In an interview with Fox Sports, Snyder said, "I want to fight. Basically what that tweet means. I love wrestling, I really do. I would want to continue wrestling but I want to do both at the same time. I want to pursue my wrestling career, wrestle in World Championships and the Olympic games, but if the scheduling could work out and I can become an elite fighter, then I want to fight in the UFC as well.
"They put on a great show, it's really exciting," Snyder continued. "I think it's something that I could excel in. I haven't done much boxing or jiu-jitsu or striking or stuff like that but I think that I could pick it up pretty quickly. The crowd and the way they made the whole thing a big show was just exciting for me. It's something that I want to do."
A couple MMA journalists weighed in with comments on Snyder's career possibilities.
"If Snyder is legitimately interested in MMA, he could instantly become of the top prospects in the sport," said Josh Sanchez of CampusSports.net . "Considering the Buckeye star currently wrestles at 213 pounds, he could add new life and promise to the light heavyweight division. And we all know the division needs it."
Nathan McCarter of the BleacherReport.com also weighed in with his assessment of Snyder becoming a pro MMA fighter.
"Some fans may ask if he can make an immediate impact with minimal training. Yes, he could.
"Need a reference? Brock Lesnar. And Snyder is a much better wrestler," McCarter asserted, comparing the defending heavyweight champ from Ohio State to the University of Minnesota big man who won the same crown at the 2000 NCAAs.
"That is not to say he (Snyder) will have the same impact, but to let it be known his abilities make him an intriguing fighter to watch. He will have a lot of work ahead of him should he make the transition to MMA; picking up the striking and jiu-jitsu is no easy task. But being the elite of the elite in wrestling makes him better than most right out of the chute.
"Will the UFC sign him? They should. They made it a point to show him on the broadcast, and he would add an instant spark when he steps inside the cage," concluded McCarter.
A number of top college wrestlers have launched pro MMA careers over the years, including Randy Couture, Tyron Woodley, Daniel Cormier, Ben Askren, Bubba Jenkins, and Chris Honeycutt, and, more recently, Joey Davis and Logan Storley. If Kyle Snyder were to compete in UFC, he would join fellow Olympic champs Kevin Jackson (now head coach at Iowa State) and Henry Cejudo who turned gold into MMA success.
On the last day of competition at the 2016 Olympics in Rio de Janeiro -- Sunday, Aug. 21 -- Snyder won the gold medal in men's freestyle at 97 kilograms/213 pounds.
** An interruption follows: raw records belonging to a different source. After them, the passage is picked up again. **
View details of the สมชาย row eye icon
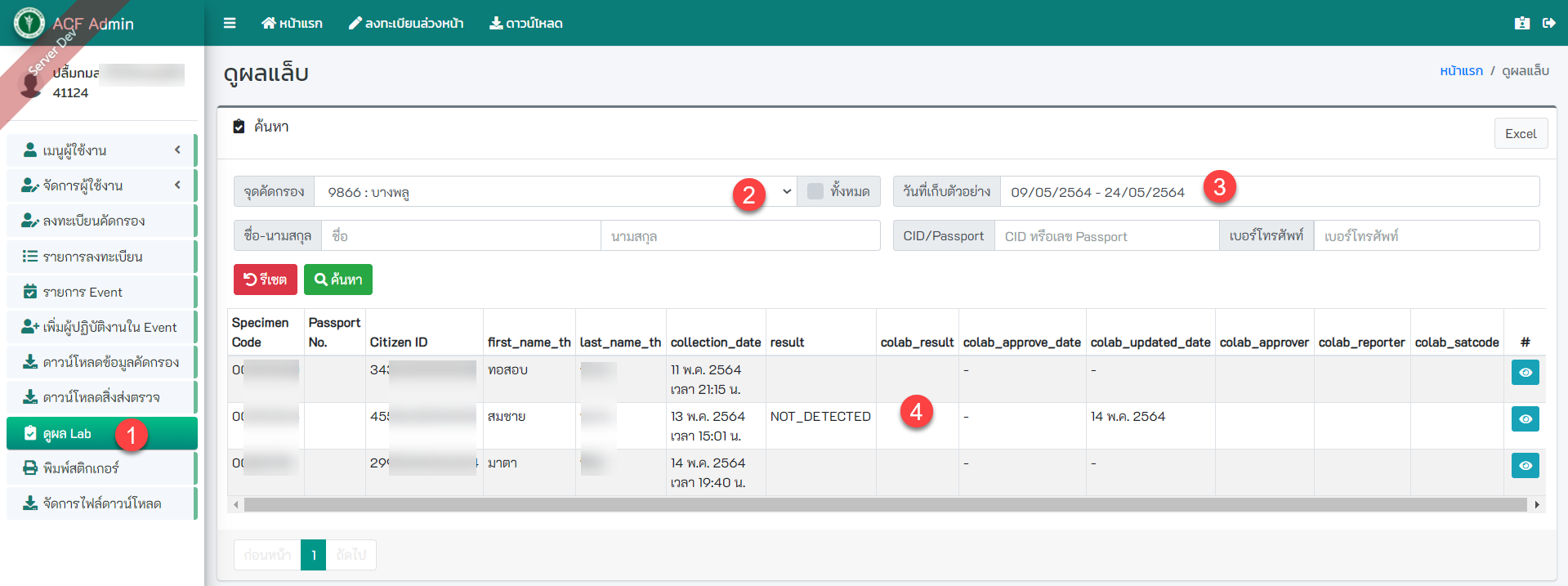 coord(1525,419)
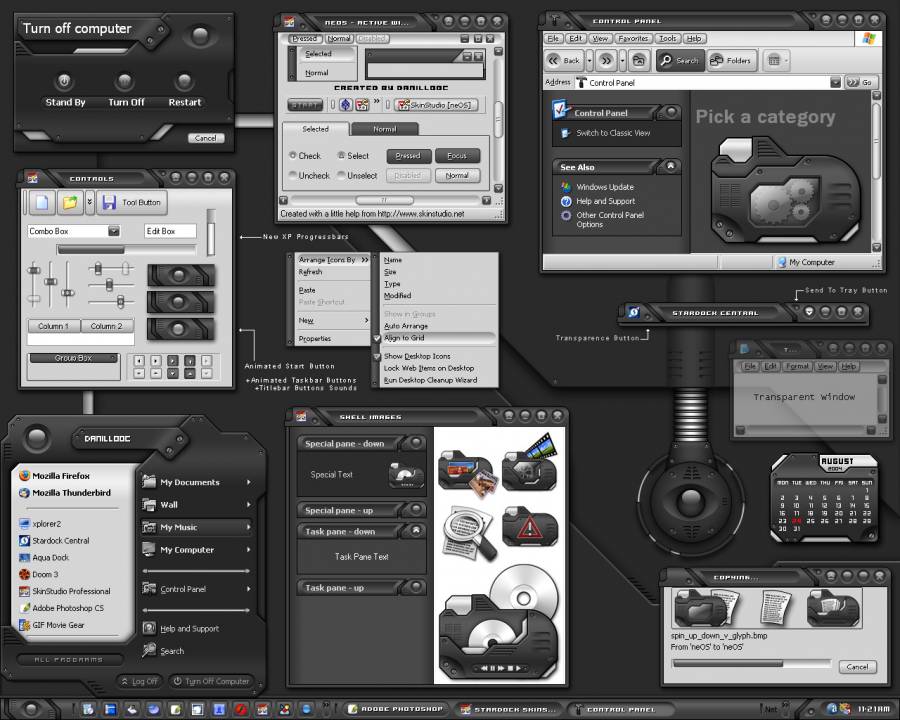This screenshot has height=720, width=900.
Task: Click the Restart power icon
Action: (184, 82)
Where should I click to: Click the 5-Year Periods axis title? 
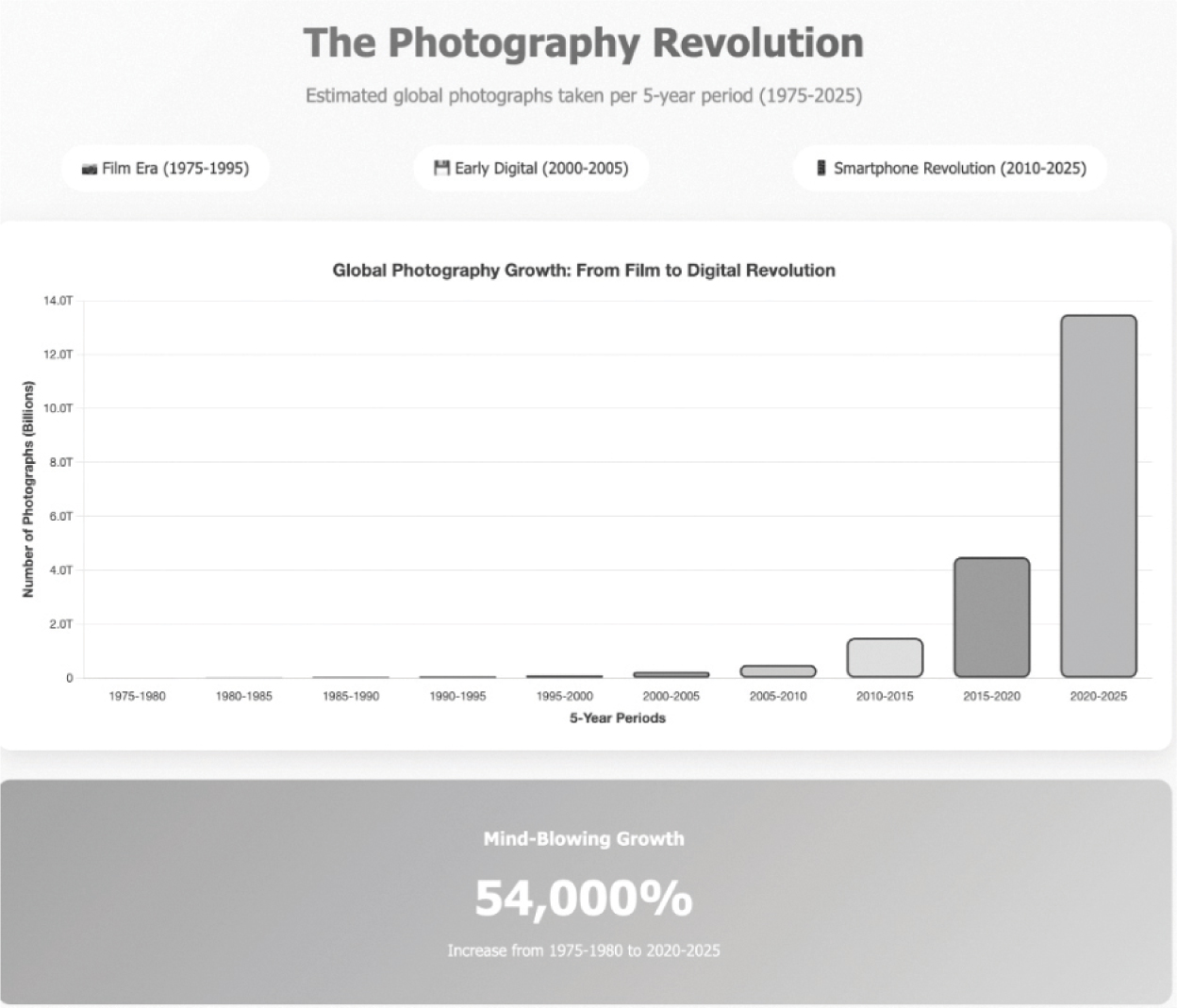(x=618, y=719)
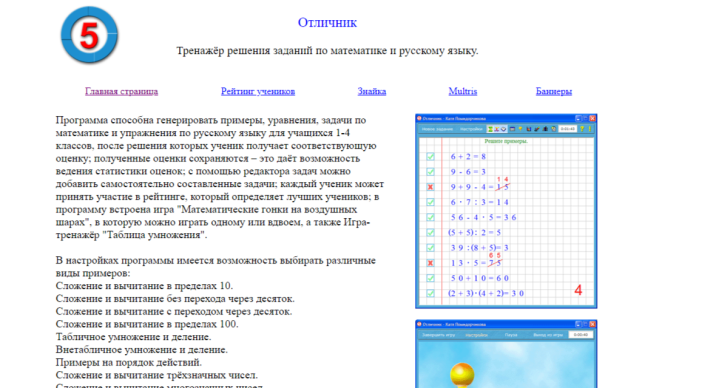Click the Отличник page title
The image size is (713, 388).
pyautogui.click(x=327, y=22)
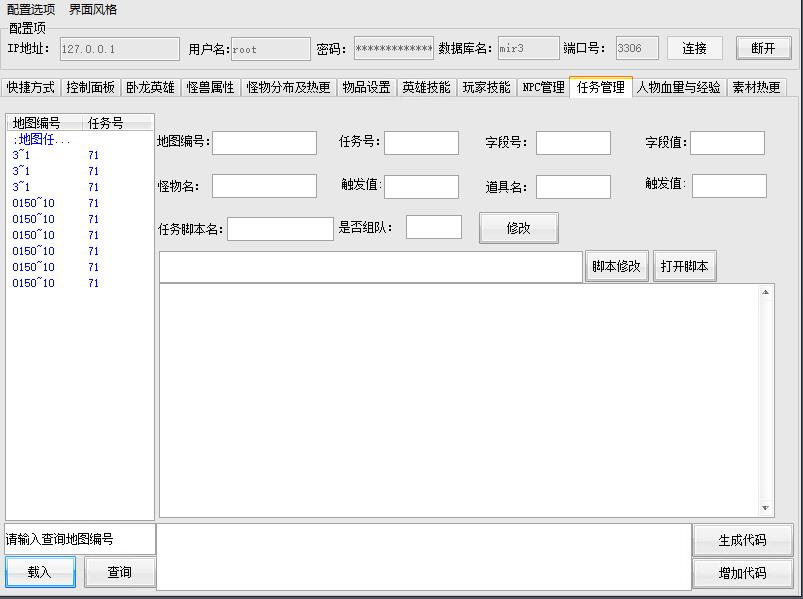Click the 打开脚本 button

pyautogui.click(x=684, y=267)
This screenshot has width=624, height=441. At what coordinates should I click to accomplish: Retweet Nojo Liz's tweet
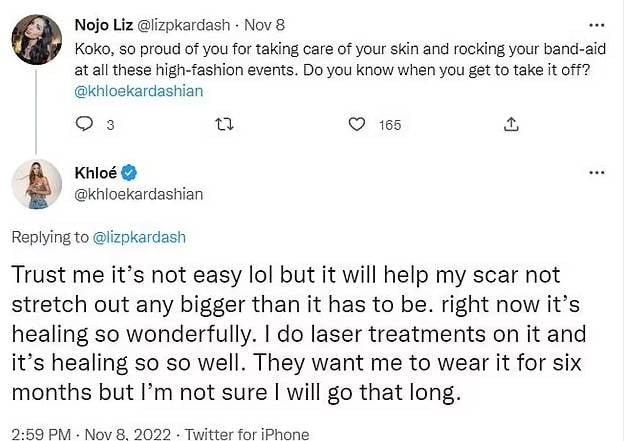point(225,124)
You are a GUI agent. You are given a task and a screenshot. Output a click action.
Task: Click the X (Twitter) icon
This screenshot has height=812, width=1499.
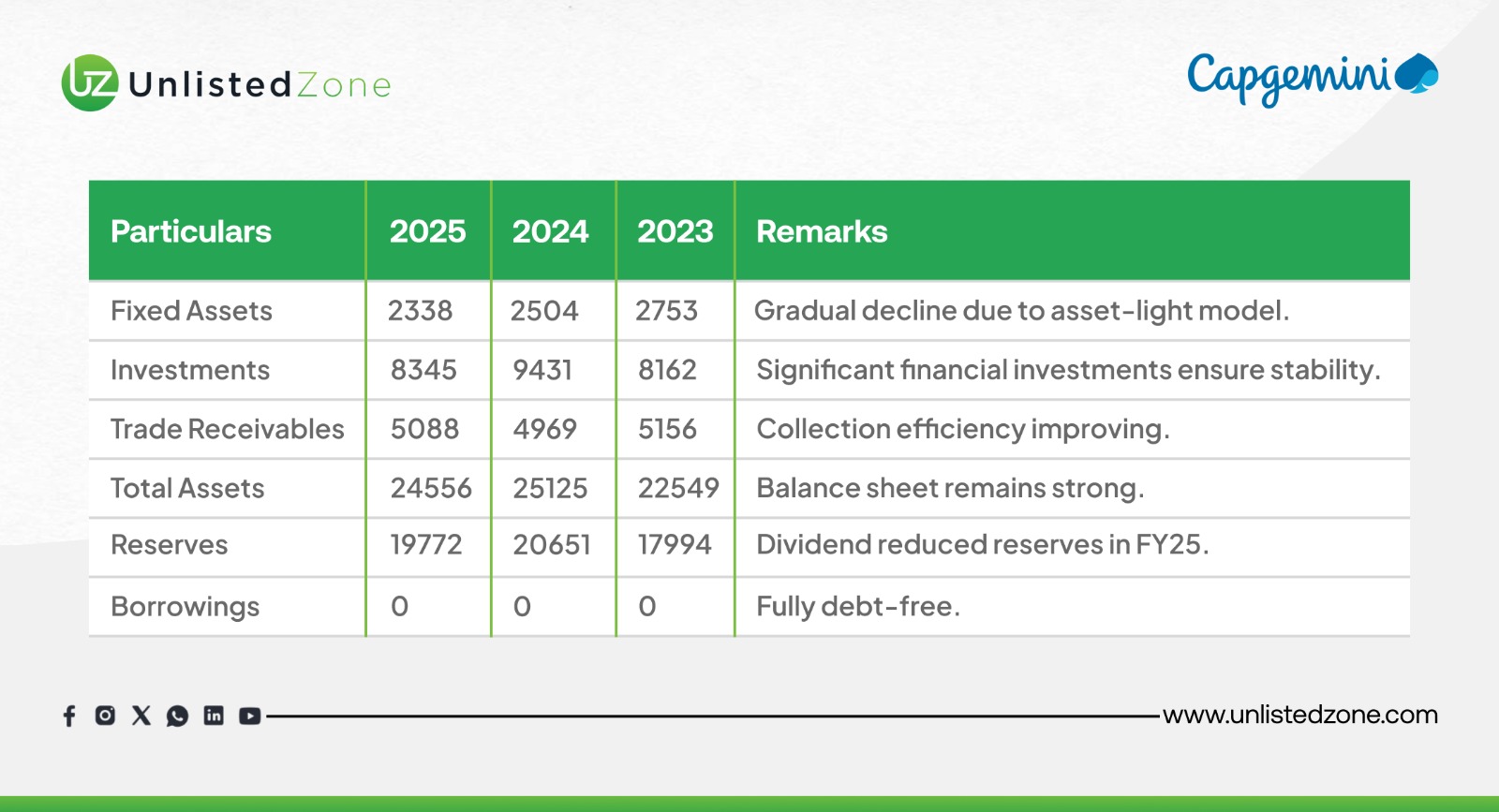(x=141, y=716)
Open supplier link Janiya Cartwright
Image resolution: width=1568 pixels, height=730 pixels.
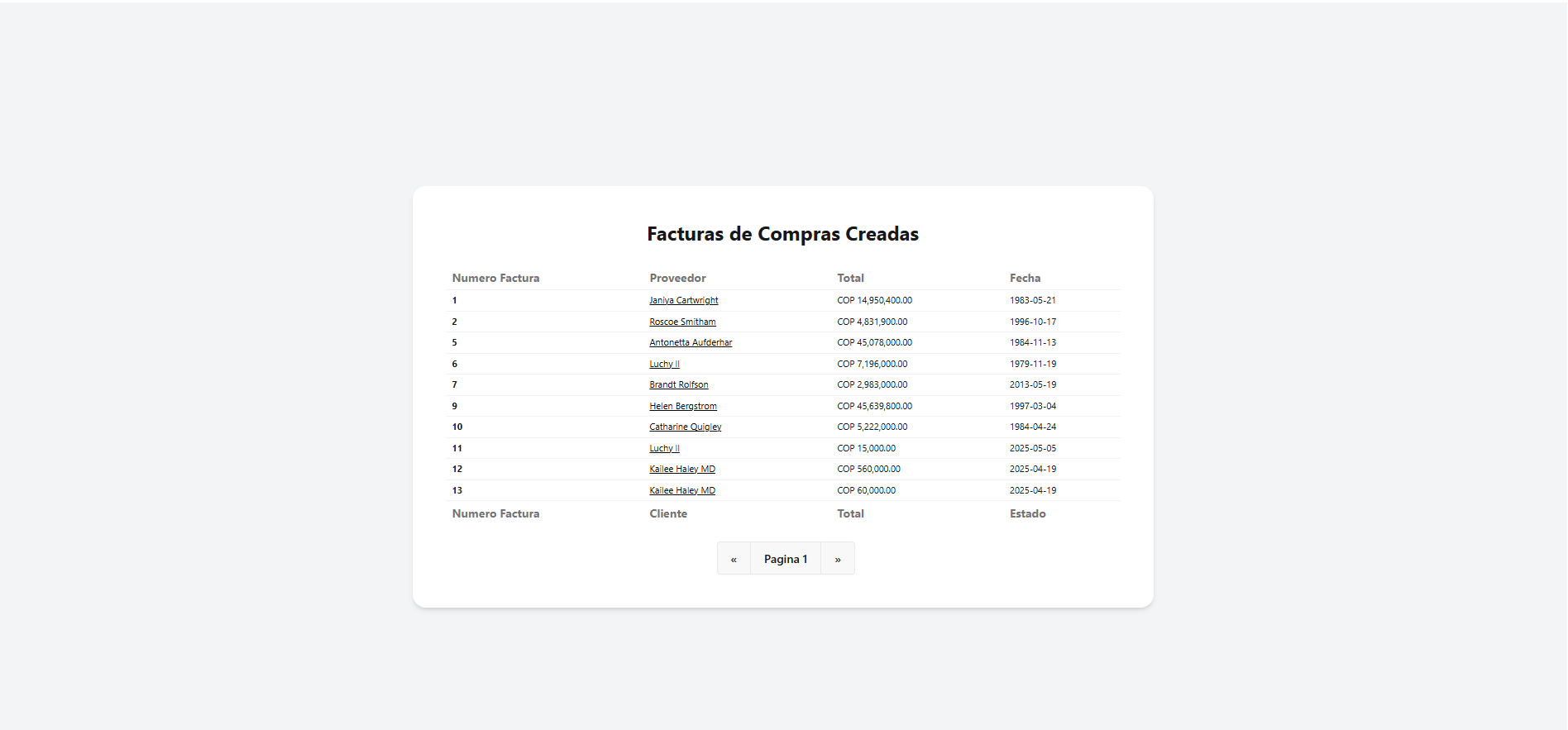683,300
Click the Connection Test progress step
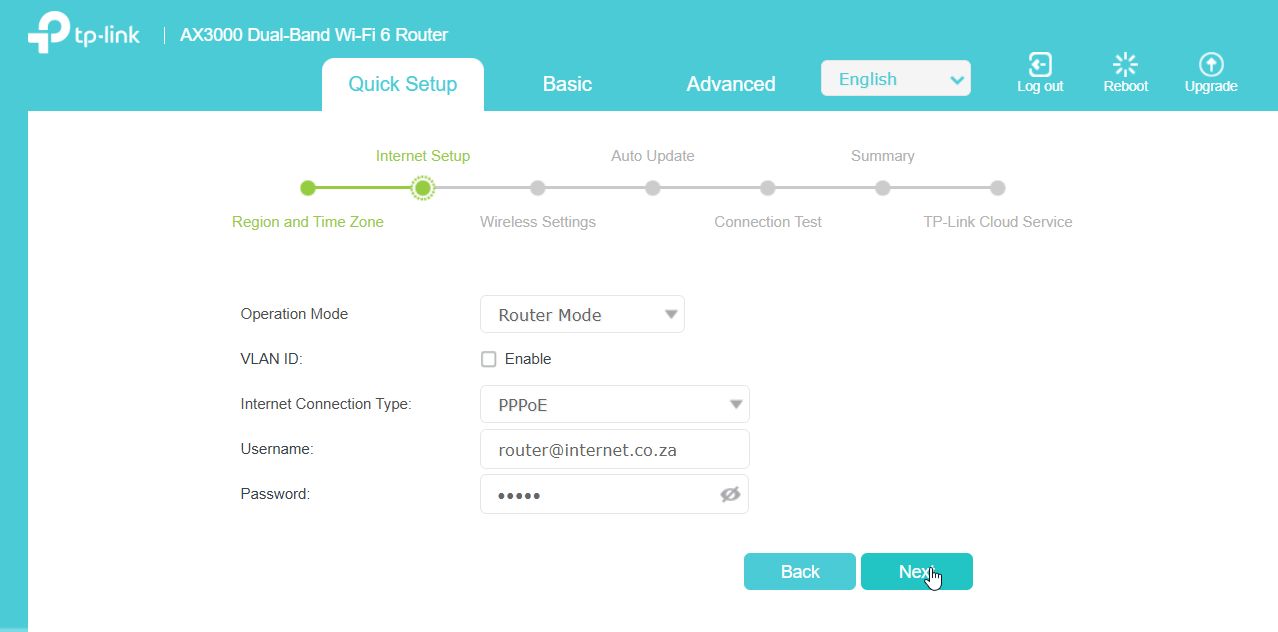This screenshot has height=632, width=1278. point(767,188)
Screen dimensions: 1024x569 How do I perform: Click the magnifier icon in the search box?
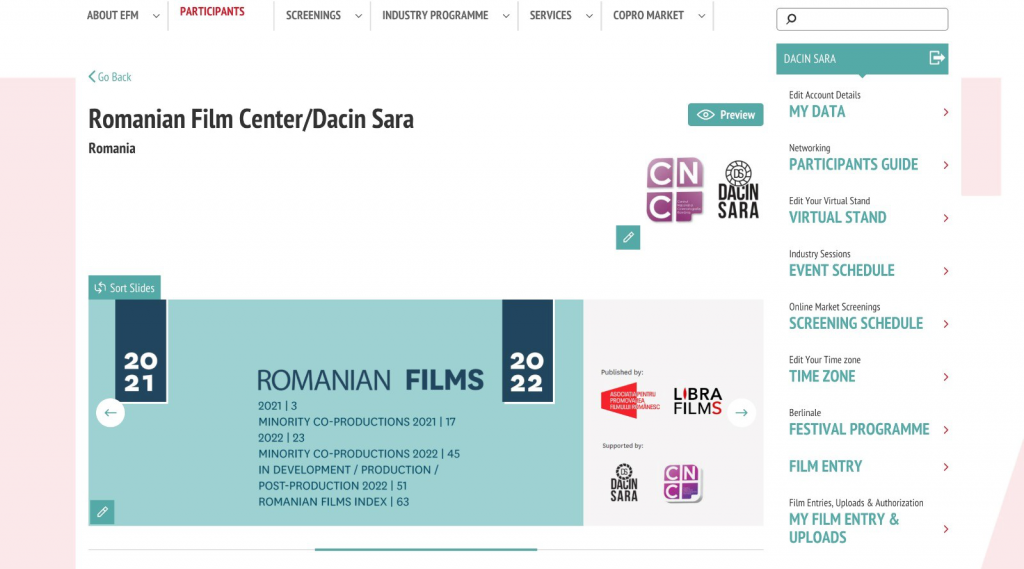(792, 19)
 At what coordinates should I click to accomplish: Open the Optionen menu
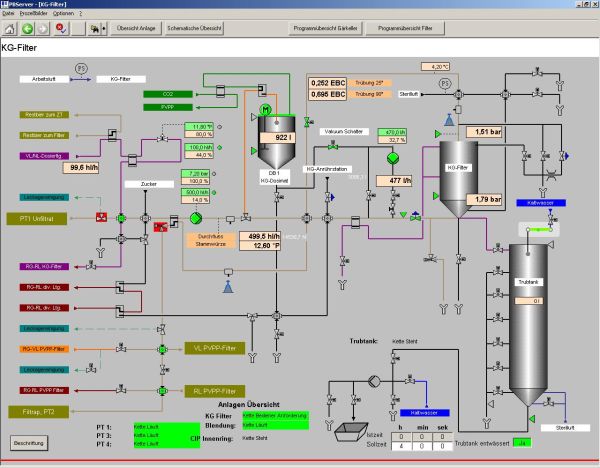point(63,15)
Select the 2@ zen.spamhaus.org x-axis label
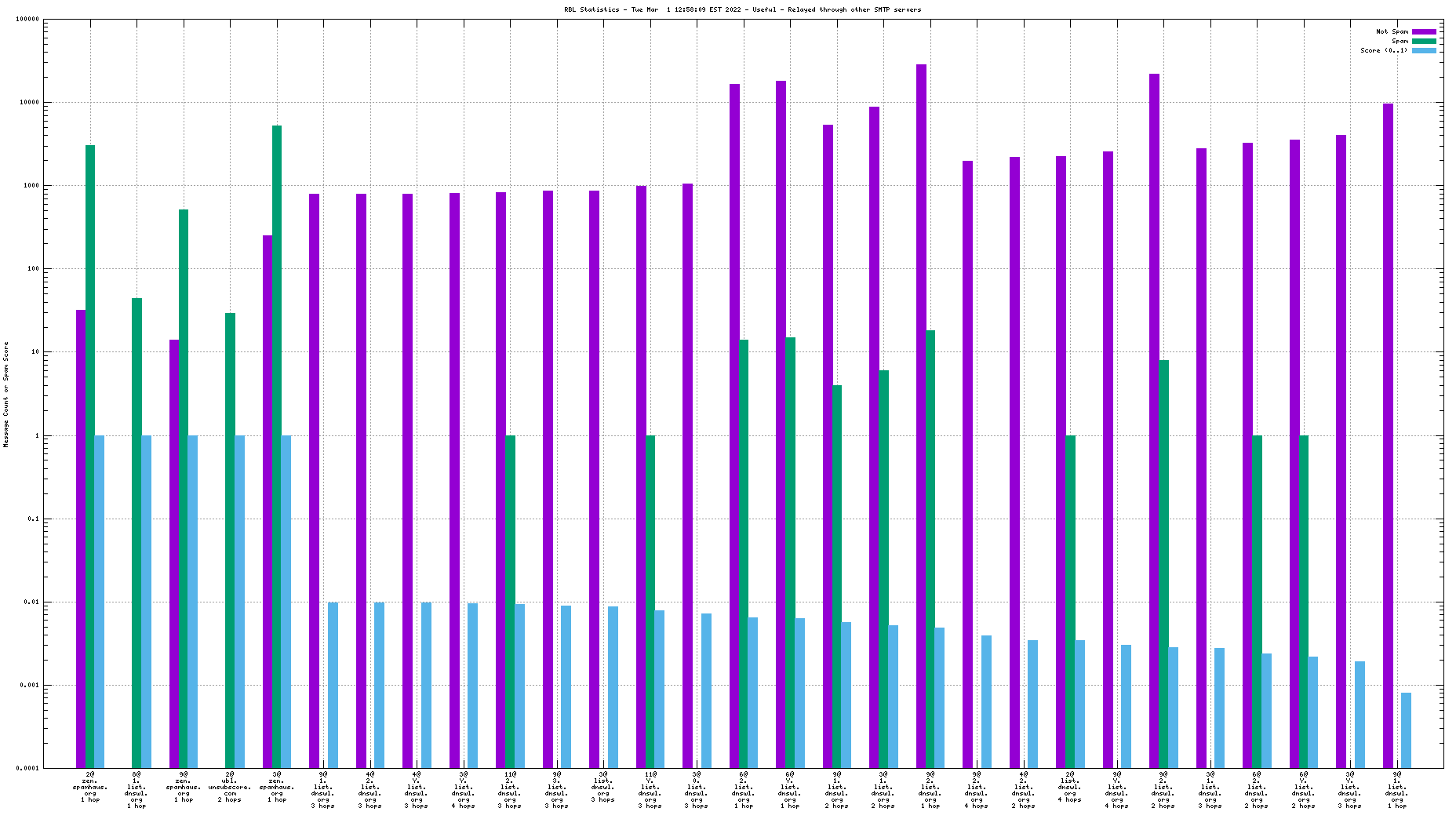 pyautogui.click(x=90, y=787)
Winning the gold in Rio capped off an incredible 12 months for Snyder. In that time frame, the Maryland native won a World title, an Olympic gold medal, and his first NCAA title, defeating the defending heavyweight champ, Nick Gwaizdowski of North Carolina State, and snapping his 88-match win streak. The last U.S. wrestler to rack up World, Olympic and national collegiate titles in the same amount of time was John Smith, six-time World and Olympic champion, who is now head coach at Oklahoma State.
Snyder became the 50th U.S. men's wrestler to have earned an Olympic gold medal. He is first Buckeye wrestler to compete at an Olympics since 1992, and the first Olympic wrestling champion for Ohio State since Harry Steel in 1924.
Update 9/13/16: Ohio State head wrestling coach Tom Ryan weighed in on Snyder's status as a Buckeye.
"Kyle is a Buckeye and will hopefully lead the program to another title. Immediately is a relative term," Ryan told the website Eleven Warriors, which describes itself as "Where Ohio State fans gather."
"Wrestling is his passion and he loves to compete. He's a modern day warrior. A William Wallace. Freedom is won by winning the crowd. We have heavy bags in our room as they are great for upper body shoulder strength and cardio. His objective is to master the sport of wrestling and earn a degree from one of the premiere institutions in the world. Sure, he might throw some punches as part of his training, but the plan is to hone in on low singles, ankle picks and other skills that will bring more NCAA, World and Olympic gold."
Coach Ryan added that Snyder is also a champion in the classroom.
"This is a 3.85 student with great counsel around him. School is important to him."